The first problem is that it's not really a war on drugs:
The war, after all, cannot really be a war on drugs, since drugs cannot be arrested, prosecuted, or punished. The war is against persons who use drugs. As such, the war is a civil war, fought against the 28 million Americans who use illegal drugs annually. -Douglas Husak, Rutgers University.It would be a devastating civil war if the 28 million drug users shot bullets instead of drugs, but fortunately, the vast majority have refrained from violent resistance against their oppressors.
Yet it's still devastating in numerous ways. The first, as pointed out by Doug Bandow at Forbes, is financial:
Perhaps the most obvious cost of enforcing the drug laws is financial. Government must create an expansive and expensive enforcement apparatus, including financial and military aid to other governments. At the same time, the U.S. authorities must forgo any tax revenue from a licit drug market. According to Harvard’s Jeffrey A. Miron and doctoral candidate Katherine Waldock, in the U.S. alone “legalizing drugs would save roughly $41.3 billion per year in government expenditure on enforcement of prohibition” and “yield tax revenue of $46.7 billion annually.”For the length of the War on Drugs, that works out to nearly $5 trillion in the United States alone. That's about 1/3 the total debt that could have been eliminated. As a nation, we've got to cut spending and revenues from taxes on drugs would help as well. We simply cannot afford this nonsense any longer.
An additional cost is the huge rate of incarceration of people for drug use (also from the Forbes article):
The Drug War has turned America into a prison state. There were 13.7 million arrests in 2009, more than 10% of which, 1.7 million, were for drug offenses. Nearly half of the latter were for marijuana. In comparison, just 590,000 people were arrested for violent crimes. Overall, 80% of drug arrests are for possession. More than half of federal prisoners are serving time for drug offenses. About 20% of state prisoners are incarcerated for drug crimes.We need these people to be in the economy, producing, as opposed to being in jail, languishing.

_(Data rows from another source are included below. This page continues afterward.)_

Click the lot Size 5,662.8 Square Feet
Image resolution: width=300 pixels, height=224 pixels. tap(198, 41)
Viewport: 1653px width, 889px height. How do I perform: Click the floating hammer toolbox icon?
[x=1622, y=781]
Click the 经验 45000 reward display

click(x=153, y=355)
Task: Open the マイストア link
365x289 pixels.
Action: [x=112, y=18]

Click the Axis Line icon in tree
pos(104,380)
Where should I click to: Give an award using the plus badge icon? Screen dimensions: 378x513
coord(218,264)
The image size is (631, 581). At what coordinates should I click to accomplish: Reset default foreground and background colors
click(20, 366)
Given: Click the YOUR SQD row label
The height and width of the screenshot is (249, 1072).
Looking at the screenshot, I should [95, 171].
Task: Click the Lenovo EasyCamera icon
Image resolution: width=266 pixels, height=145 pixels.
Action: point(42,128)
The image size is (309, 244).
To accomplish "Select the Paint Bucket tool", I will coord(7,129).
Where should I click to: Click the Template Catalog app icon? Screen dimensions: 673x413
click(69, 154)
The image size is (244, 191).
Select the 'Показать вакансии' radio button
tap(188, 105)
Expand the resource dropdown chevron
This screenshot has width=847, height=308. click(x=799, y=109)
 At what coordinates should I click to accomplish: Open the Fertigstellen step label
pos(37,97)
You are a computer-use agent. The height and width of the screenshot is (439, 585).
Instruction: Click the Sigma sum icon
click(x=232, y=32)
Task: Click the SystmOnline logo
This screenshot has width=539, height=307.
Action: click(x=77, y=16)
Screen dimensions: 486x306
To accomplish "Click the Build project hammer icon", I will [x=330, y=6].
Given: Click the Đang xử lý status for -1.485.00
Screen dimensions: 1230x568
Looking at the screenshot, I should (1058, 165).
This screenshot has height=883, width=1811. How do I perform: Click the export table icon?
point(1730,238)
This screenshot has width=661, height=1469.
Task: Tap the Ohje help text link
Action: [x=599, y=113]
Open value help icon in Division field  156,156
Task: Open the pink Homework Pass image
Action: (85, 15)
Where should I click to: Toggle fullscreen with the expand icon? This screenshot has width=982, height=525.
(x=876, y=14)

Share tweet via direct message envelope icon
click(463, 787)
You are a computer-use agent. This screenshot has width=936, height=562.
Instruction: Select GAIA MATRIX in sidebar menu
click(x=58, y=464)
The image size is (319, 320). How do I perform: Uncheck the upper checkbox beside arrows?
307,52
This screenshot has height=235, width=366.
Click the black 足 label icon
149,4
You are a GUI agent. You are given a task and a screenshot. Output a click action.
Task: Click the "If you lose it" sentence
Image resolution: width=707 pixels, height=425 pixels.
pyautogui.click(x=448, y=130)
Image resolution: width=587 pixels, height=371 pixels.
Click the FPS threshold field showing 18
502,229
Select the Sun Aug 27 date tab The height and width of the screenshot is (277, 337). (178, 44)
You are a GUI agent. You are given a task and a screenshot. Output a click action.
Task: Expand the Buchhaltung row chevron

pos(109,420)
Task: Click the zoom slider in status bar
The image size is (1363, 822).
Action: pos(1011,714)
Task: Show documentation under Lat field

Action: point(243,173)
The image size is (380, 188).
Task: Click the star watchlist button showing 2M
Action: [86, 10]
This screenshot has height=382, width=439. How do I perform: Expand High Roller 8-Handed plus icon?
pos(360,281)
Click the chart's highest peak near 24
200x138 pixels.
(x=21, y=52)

Lastly, it's very clear to me that the "War on Drugs" is not coming anywhere close to its goals and may not be having any positive effect at all.
Various mixtures of these strategies and tactics have been implemented around the world over the last 50 years, but there is no evidence that any national government has been able to achieve anything like the objective of a controlled and diminished drug market, let alone a drug free world.So the "War on Drugs" isn't helping, it's ruining people's lives by putting them in jail, and it's breaking the bank. The last three presidents have all used drugs and tens of millions of Americans have tried illegal drugs.
It's time to take a radically different approach and declare peace: legalize and tax drugs.